**Exercise objective**
Count the lines of the data below that contain the string "Where", with case counting. Reply with the number only.

**Data shown**

--- --- ---

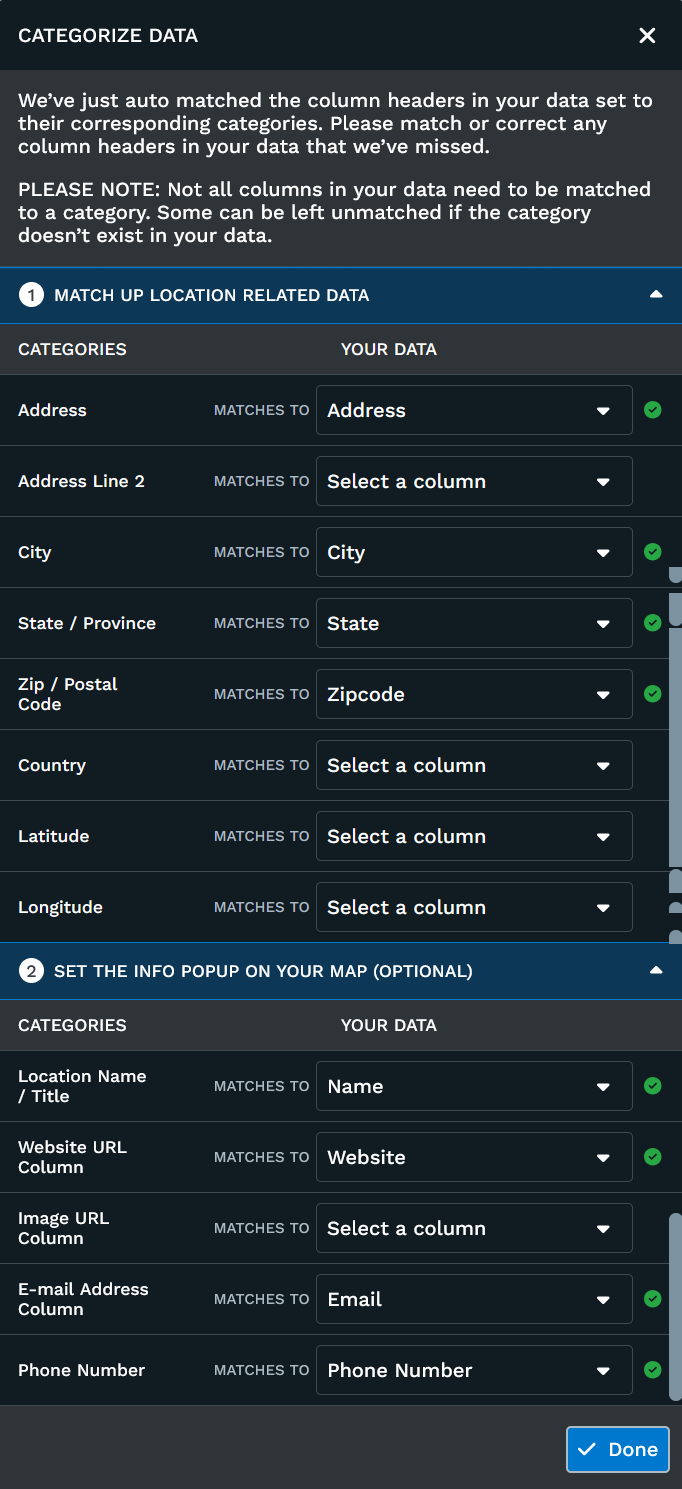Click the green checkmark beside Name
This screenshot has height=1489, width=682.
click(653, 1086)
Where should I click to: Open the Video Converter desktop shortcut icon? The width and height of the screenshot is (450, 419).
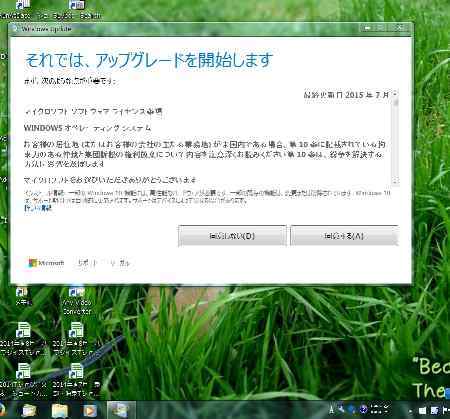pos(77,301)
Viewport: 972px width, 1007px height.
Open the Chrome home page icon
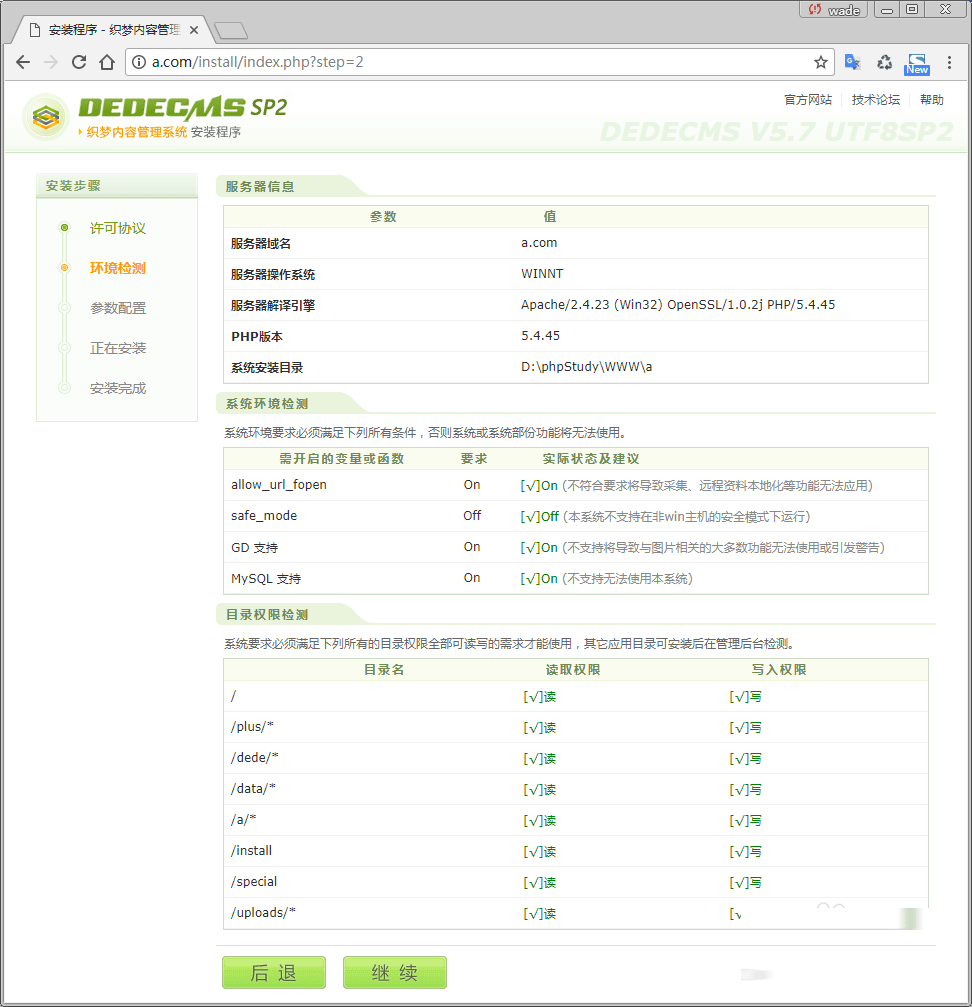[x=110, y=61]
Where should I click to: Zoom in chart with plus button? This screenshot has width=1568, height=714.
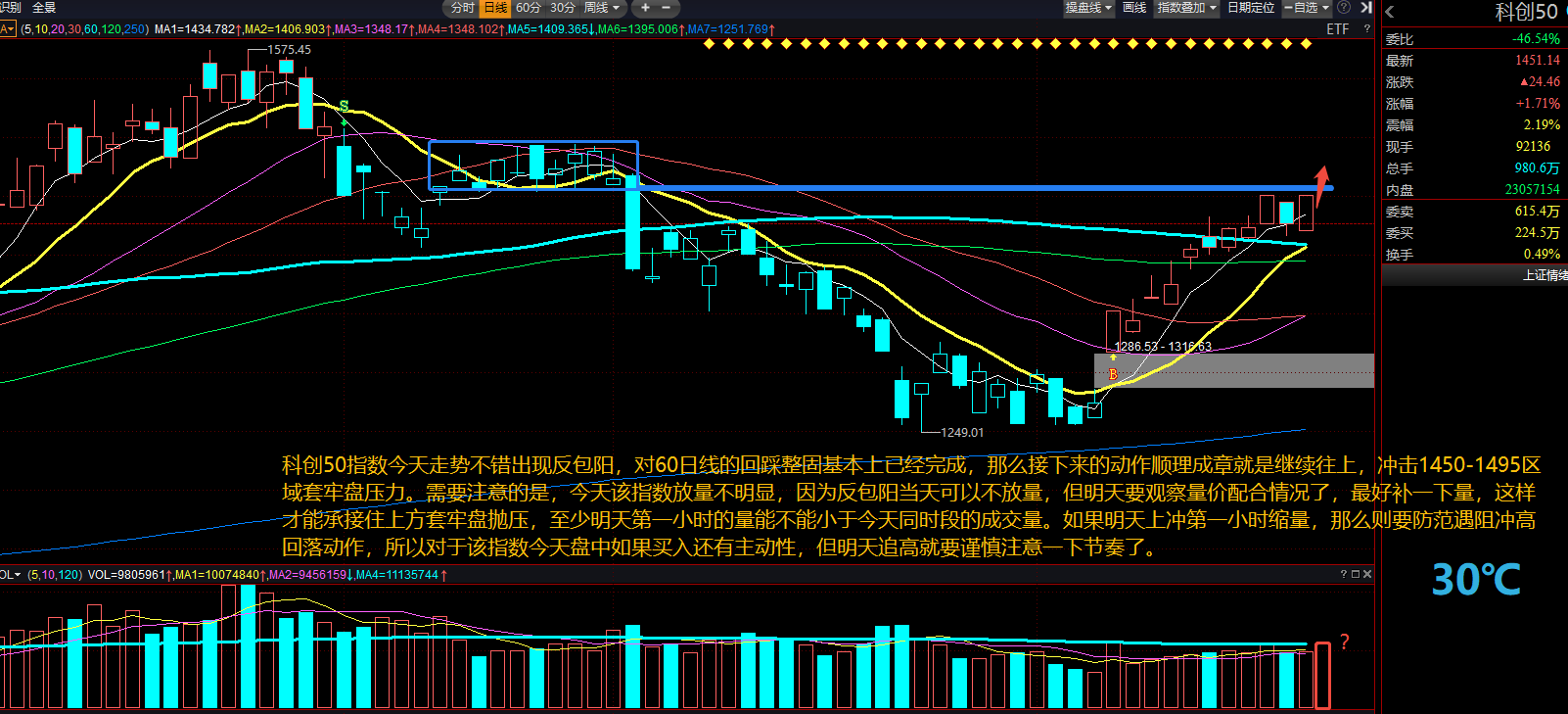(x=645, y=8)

--- --- ---

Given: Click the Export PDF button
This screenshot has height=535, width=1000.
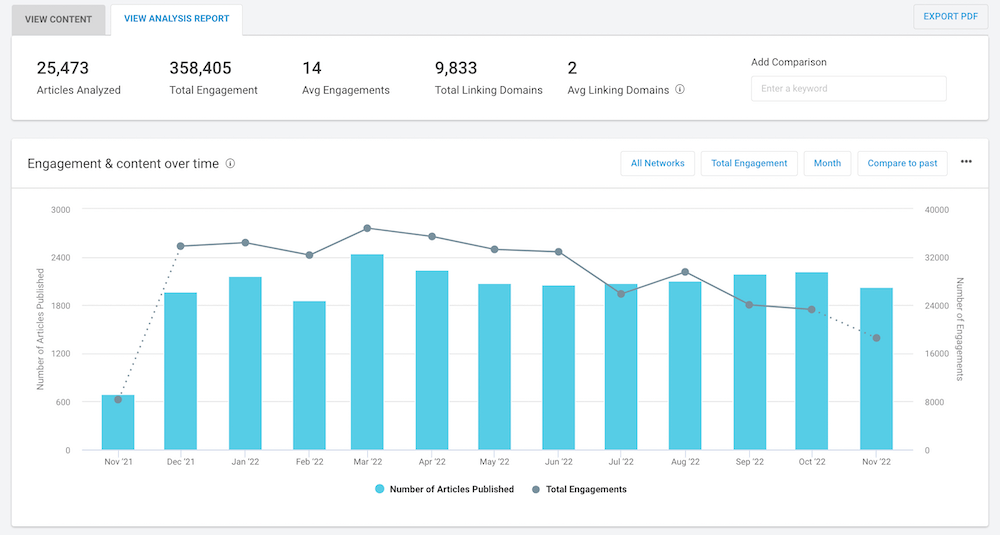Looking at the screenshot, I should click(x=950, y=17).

--- --- ---

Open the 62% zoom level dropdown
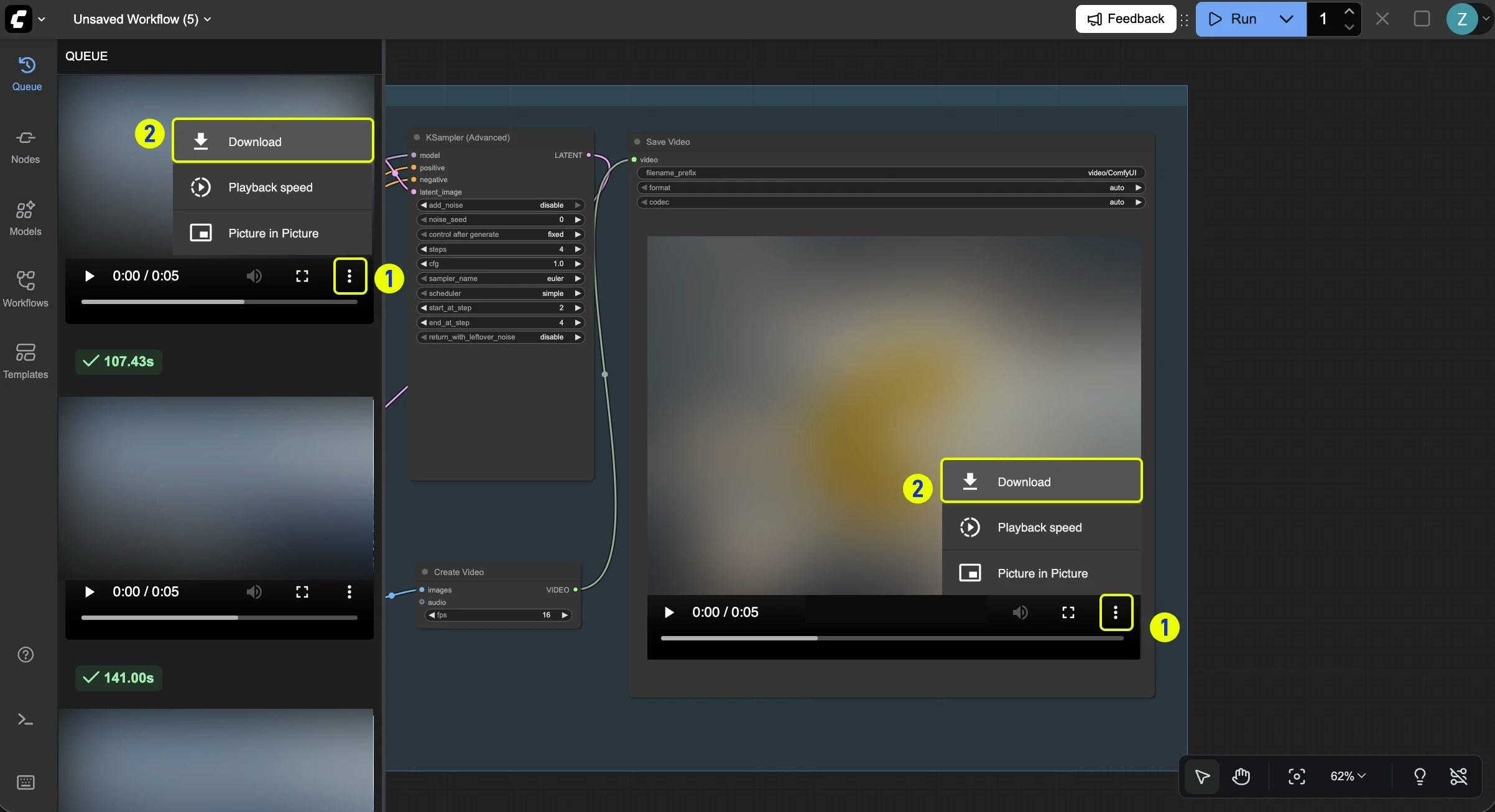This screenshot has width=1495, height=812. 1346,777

--- --- ---

**Written answer**
2